A few days ago, a good friend of mine brought a paper to my attention that claims you need hundreds of participants in order to identify most usability issues of a modern website or application. Now, we all know NN’s stance on this (5, except when it’s not), so I was immediately intrigued.
The paper Comparative Usability Evaluation by R. Molich, M. Ede, K. Kaasgaard and B. Karyukin dates from 2004. Though old, its points aren’t any less valid (NN’s original advice of 5 participants is even older). I strongly recommend reading it as it is only 10 pages, but it can’t hurt to recap anyway:
- Nine independent studios were tasked with investigating the usability of Hotmail. They all investigated the same features and mostly used the same method (structured task-based observations using think-aloud), though their exact tasks and number of respondents differed. In total 310 unique usability issues were found across all teams, with a shocking 75% of these only reported by one team (no overlap), and only one issue reported by 7 of the 9 teams.

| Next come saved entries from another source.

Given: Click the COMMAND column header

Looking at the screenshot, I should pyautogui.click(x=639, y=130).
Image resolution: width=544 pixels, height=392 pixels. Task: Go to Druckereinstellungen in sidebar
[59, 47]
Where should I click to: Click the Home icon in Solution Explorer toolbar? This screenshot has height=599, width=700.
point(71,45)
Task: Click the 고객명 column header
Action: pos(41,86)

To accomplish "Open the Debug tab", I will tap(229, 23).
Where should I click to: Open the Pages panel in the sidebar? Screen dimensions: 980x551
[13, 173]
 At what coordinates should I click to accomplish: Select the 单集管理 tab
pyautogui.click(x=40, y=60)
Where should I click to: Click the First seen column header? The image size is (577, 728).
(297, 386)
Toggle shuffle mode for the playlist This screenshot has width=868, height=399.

- The mean number of respondents was 6.6 in this study, which means that according to NN, each team should have found ~85% of the usability issues during their tests, which would have resulted in a far larger overlap. So what’s going on here? Has NN been wrong for over two decades? Is this study (and by extension some really good research studios at the time) flawed? I think the answer is neither: they both tell a different side of the story.
Control your variables….
As researchers, we try to control as many variables as possible during our tests to produce the most reliable data. This includes using the same tasks, same hard/software, the same researcher(s) observing and taking notes, etc. In such settings, the only variable that changes is the respondent itself, and it is for scenarios like this that NN’s best-bang-for-buck golden rule of 5 participants was tested and created.
What Molich et.al. show us is that when we change more variables than just the respondents, we start to obtain far more varied results. Lab settings are not an accurate representation of actual use, and each researcher has their own special flavour of research bias.
In any academic study, this would be anathema, but I’d argue for UX research this is exactly what we need. Not only are lab settings and artificial tasks not an accurate representation of actual varied use, but our qualitative methods are also far too influenced by the person executing it: every researcher has her/his own style, perspective and special flavour of researcher bias.
Change variables and start to obtain more varied results
What I’m getting at is both studies are right. For any given usability test you’re doing, you should only need 5 respondents if you keep everything else the same. But you shouldn’t. Instead, try changing the tasks and run it past 5 more respondents. Pass the baton to a colleague and run it by 5 more. Go to a different setting for 5 more, and so on. I expect you’ll find far more usability issues this way, and you will learn more about your users in the process.
I hope I inspired some critical thoughts about our methods and way of working, and what we can do as a community to bring the quality of our research to a higher level. I’m excited to try out the above suggestions on my next set of usability tests. I’d love to hear your thoughts and comments on the matter. Has anyone explored a similar style of usability testing? Let me know!